High availability in Azure Database for PostgreSQL – Single Server

Article
08/3/2022

APPLIES TO: Azure Database for PostgreSQL - Single Server

Important

Azure Database for PostgreSQL - Single Server is on the retirement path. We strongly recommend that you upgrade to Azure Database for PostgreSQL - Flexible Server. For more information about migrating to Azure Database for PostgreSQL - Flexible Server, see What's happening to Azure Database for PostgreSQL Single Server?.

The Azure Database for PostgreSQL – Single Server service provides a guaranteed high level of availability with the financially backed service level agreement (SLA) for uptime. Azure Database for PostgreSQL provides high availability during planned events such as user-initiated scale compute operation, and also when unplanned events such as underlying hardware, software, or network failures occur. Azure Database for PostgreSQL can quickly recover from most critical circumstances, ensuring virtually no application downtime when using this service.

Azure Database for PostgreSQL is suitable for running mission-critical databases that require high uptime. Built on Azure architecture, the service has inherent high availability, redundancy, and resiliency capabilities to mitigate database downtime from planned and unplanned outages, without requiring you to configure any additional components.
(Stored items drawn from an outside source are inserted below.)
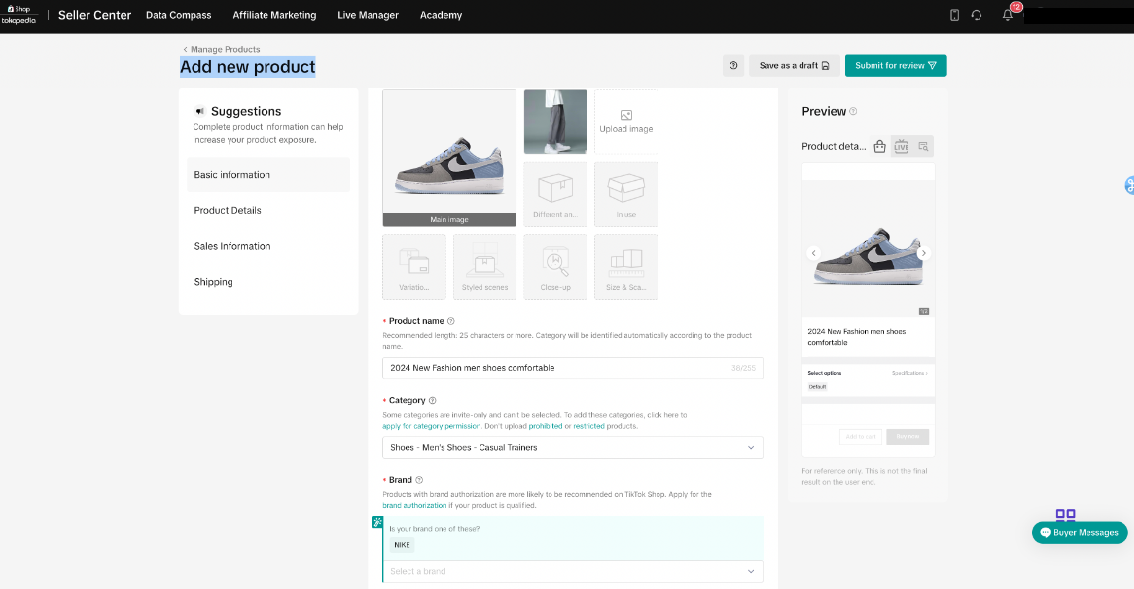The width and height of the screenshot is (1134, 589).
Task: Click the brand authorization link
Action: (414, 505)
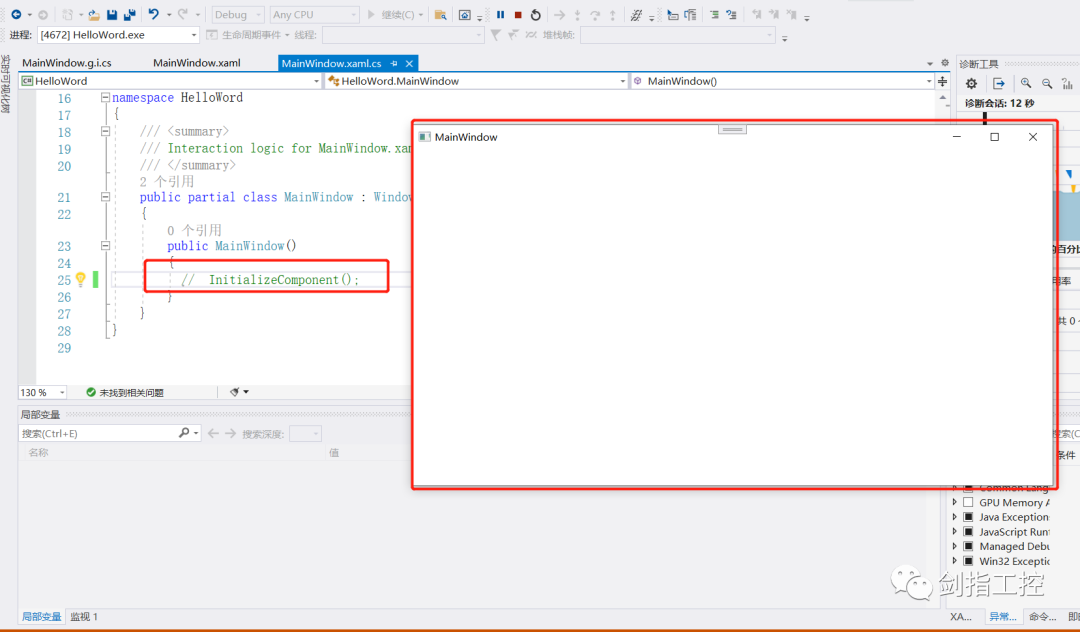Restart debugging with the circular restart icon

click(x=535, y=14)
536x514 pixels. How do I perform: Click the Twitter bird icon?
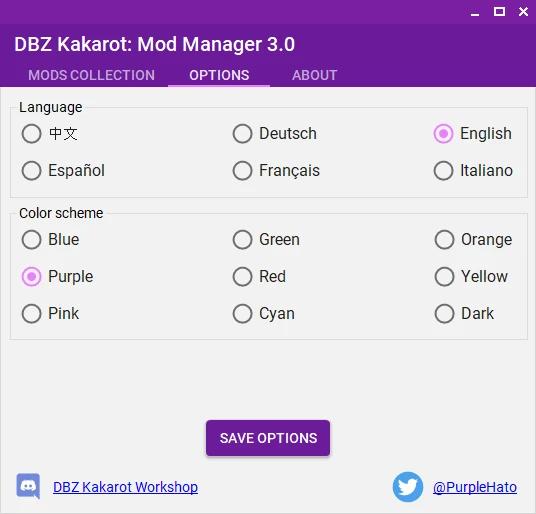tap(408, 487)
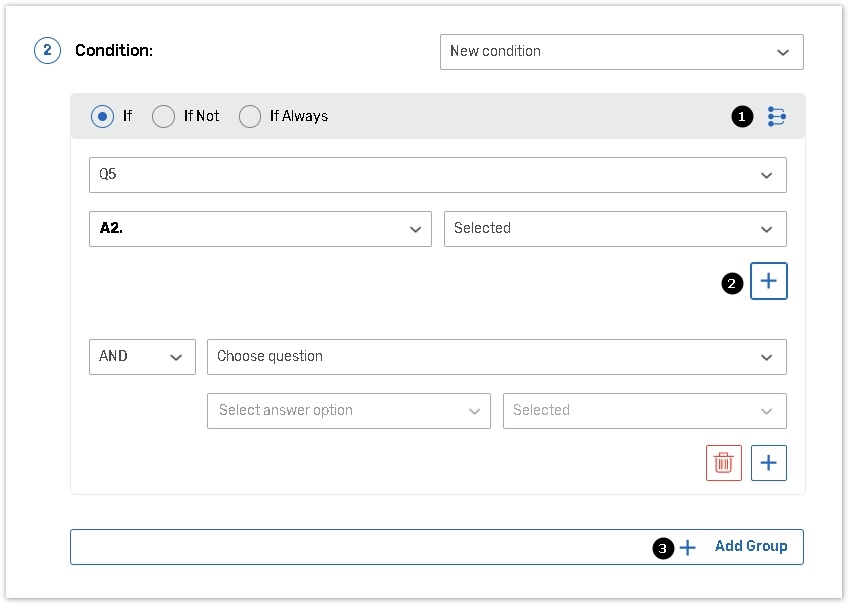Delete the AND condition with the trash icon

pyautogui.click(x=724, y=463)

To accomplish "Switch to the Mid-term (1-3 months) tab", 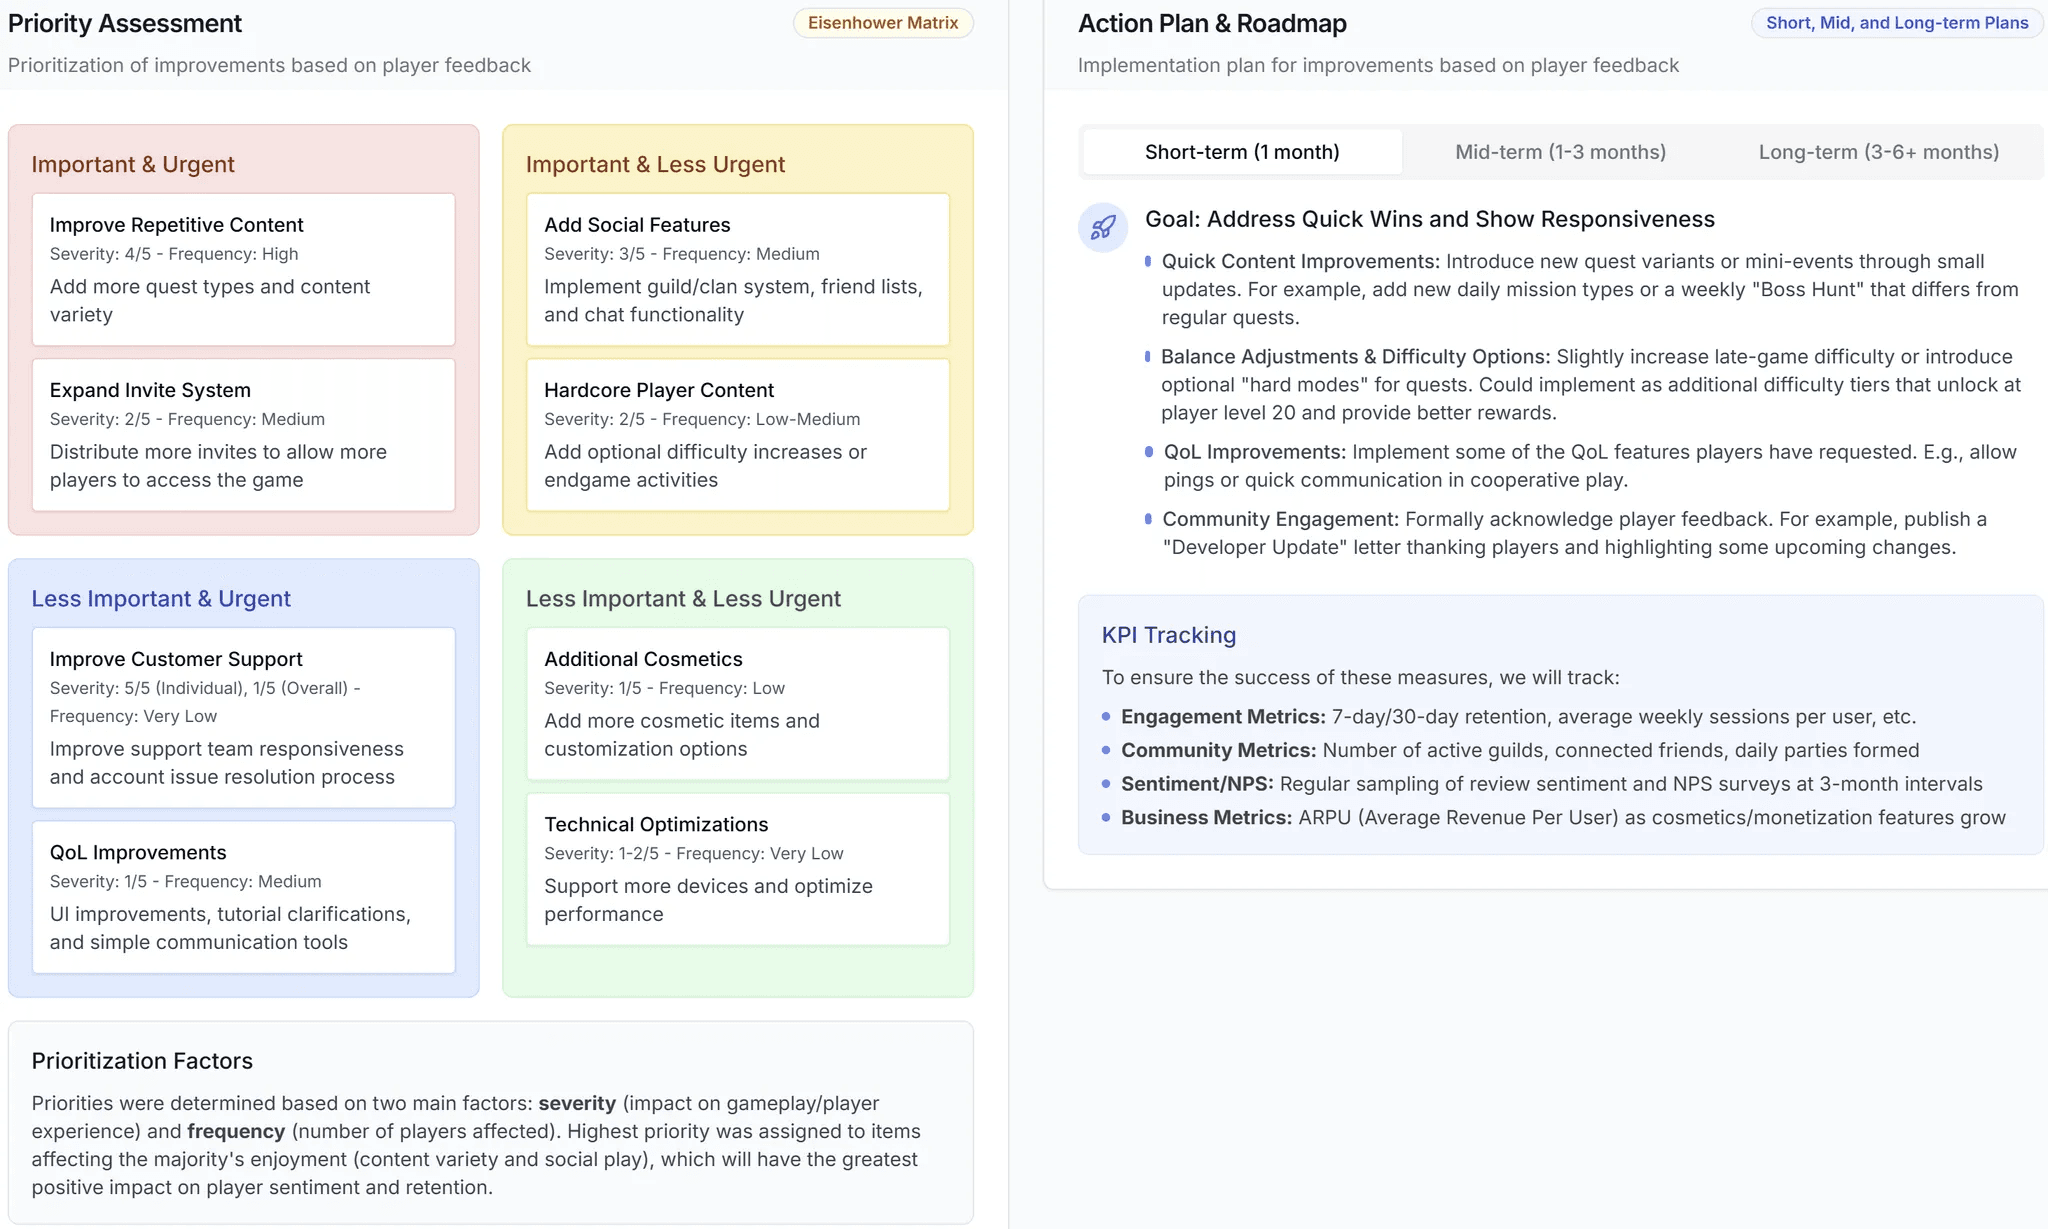I will click(1559, 151).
Components in Azure Database for PostgreSQL – Single Server

Component	Description
PostgreSQL Database Server	Azure Database for PostgreSQL provides security, isolation, resource safeguards, and fast restart capability for database servers. These capabilities facilitate operations such as scaling and database server recovery operation after an outage to happen in seconds. Data modifications in the database server typically occur in the context of a database transaction. All database changes are recorded synchronously in the form of write-ahead logs (WAL) on Azure Storage – which is attached to the database server. During the database checkpoint process, data pages from the database server memory are also flushed to the storage.
Remote Storage	All PostgreSQL physical data files and WAL files are stored on Azure Storage, which is architected to store three copies of data within a region to ensure data redundancy, availability, and reliability. The storage layer is also independent of the database server. It can be detached from a failed database server and reattached to a new database server within few seconds. Also, Azure Storage continuously monitors for any storage faults. If a block corruption is detected, it is automatically fixed by instantiating a new storage copy.
Gateway	The Gateway acts as a database proxy, routes all client connections to the database server.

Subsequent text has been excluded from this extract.